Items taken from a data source
______________________________

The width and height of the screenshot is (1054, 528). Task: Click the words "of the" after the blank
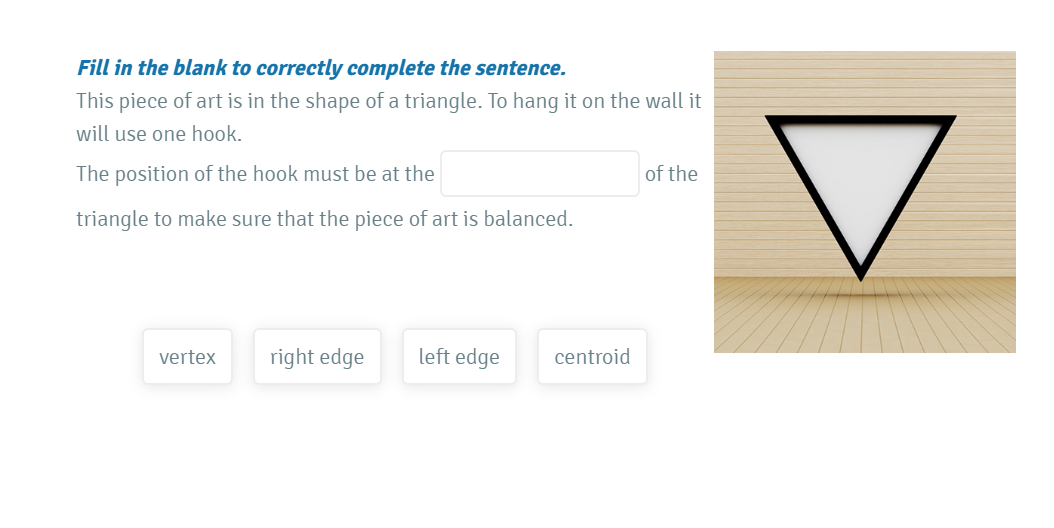point(671,174)
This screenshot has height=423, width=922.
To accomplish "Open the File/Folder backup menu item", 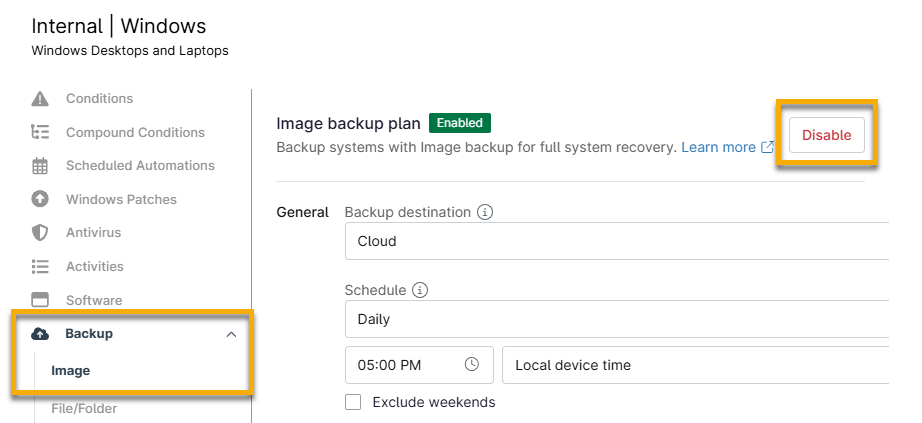I will pos(84,408).
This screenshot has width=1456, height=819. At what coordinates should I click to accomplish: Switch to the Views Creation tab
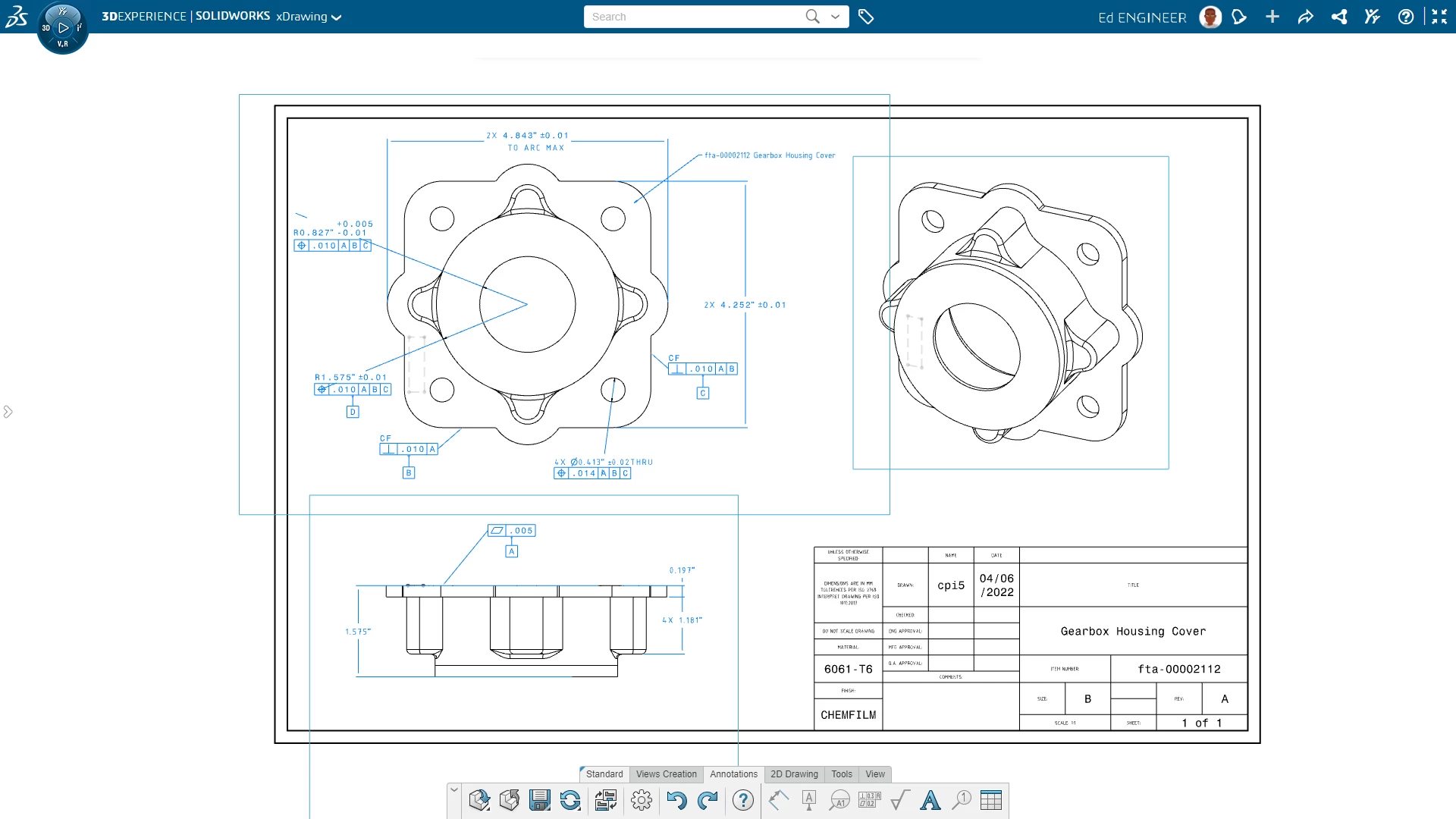pos(666,774)
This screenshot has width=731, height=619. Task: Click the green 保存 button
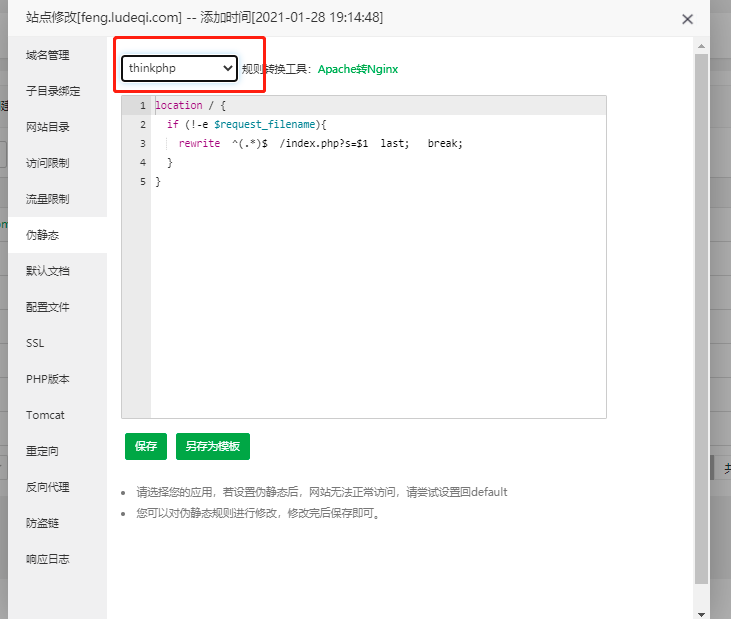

______________________________

**SHORT EXERCISE**
Repeat the lines of the listing word for word, starting with the line that contains "This screenshot has width=1456, height=819." and going on through the end of the listing. Leave the pictures out of your answer.

**CORRECT RESPONSE**
This screenshot has width=1456, height=819. At what coordinates should I click to accomplish: Switch to the Views Creation tab
pos(666,774)
This screenshot has width=731, height=619. Task: Click the green 保存 button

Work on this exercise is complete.